• **Text shown**
Both side walls of the gate structure PGT may be covered or overlapped by a gate spacer PGS. The gate spacer PGS may include an oxide film, a nitride film, or a combination thereof. The gate structure PGT and the gate spacer PGS may be covered or overlapped by the second capping layer 174. The second capping layer 174 may include a silicon nitride film. An interlayer insulating film 149 may be formed on the second capping layer 174 and around the gate structure PGT. The interlayer insulating film 149 may include TOSZ (Tonen SilaZene); however, the present disclosure is not limited thereto. The gate structure PGT, the second capping layer 174, and the interlayer insulating film 149 may be covered or overlapped by the upper insulating layer 176. The upper insulating layer 176 may include a silicon nitride film.

In the peripheral circuit area PCA, a plurality of contact plugs CP which pass through or extend into the interlayer insulating film 149 and the second capping layer 174 in the vertical direction Z to extend to the second active area AC2 of the substrate 110. The plurality of contact plugs CP may be arranged on both sides of the gate structure PGT. The contact plug CP may be identical to the buried contact BC formed in the cell array area MCA. The contact plug CP may include Ti, TiN, or a combination thereof. Although it is not shown in the drawings, a metal silicide film (not shown) may be arranged between the second active area AC2 and the contact plug CP. The metal silicide film may include cobalt silicide, nickel silicide, or manganese silicide.

FIGS. 5A to 11B are cross-sectional views illustrating a method of manufacturing the integrated circuit device 100 according to an embodiment. More specifically, FIGS. 5A, 6, 7A, 8A, 9A, 10A, and 11A are cross-sectional views corresponding to the cross-section taken along the line A-A′ of FIG. 2, and FIGS. 5B, 7B, 8B, 9B, 10B, and 11B are cross-sectional views corresponding to the cross-section taken along the line B-B′ of FIG. 2.

• **Source excerpt**
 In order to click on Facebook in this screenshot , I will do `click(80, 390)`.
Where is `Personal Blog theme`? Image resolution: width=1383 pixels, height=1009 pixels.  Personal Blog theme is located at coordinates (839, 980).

• **Exercise A**
Answer these questions from the integrated circuit passage:
(i) What kind of film may the second capping layer 174 include?
(ii) What materials may the contact plug CP include?
(iii) Which figures correspond to the cross-section taken along the line B-B′ of FIG. 2?
• **Exercise B**
Summarize the integrated circuit passage in two sentences.
• **Exercise C**
Return the integrated circuit passage word for word between "Both side walls" and "176 may include a silicon nitride film.", inclusive.
The listing has no connection to the integrated circuit passage.

• **Complete response A**
(i) A silicon nitride film.
(ii) Ti, TiN, or a combination thereof.
(iii) FIGS. 5B, 7B, 8B, 9B, 10B, and 11B.

• **Complete response B**
The gate structure PGT may have gate spacers on both side walls and may be covered by a second capping layer, an interlayer insulating film, and an upper insulating layer. In the peripheral circuit area, contact plugs made of Ti, TiN, or a combination thereof may sit on both sides of the gate structure, and FIGS. 5A to 11B are cross-sectional views illustrating a method of manufacturing the integrated circuit device 100.

• **Complete response C**
Both side walls of the gate structure PGT may be covered or overlapped by a gate spacer PGS. The gate spacer PGS may include an oxide film, a nitride film, or a combination thereof. The gate structure PGT and the gate spacer PGS may be covered or overlapped by the second capping layer 174. The second capping layer 174 may include a silicon nitride film. An interlayer insulating film 149 may be formed on the second capping layer 174 and around the gate structure PGT. The interlayer insulating film 149 may include TOSZ (Tonen SilaZene); however, the present disclosure is not limited thereto. The gate structure PGT, the second capping layer 174, and the interlayer insulating film 149 may be covered or overlapped by the upper insulating layer 176. The upper insulating layer 176 may include a silicon nitride film.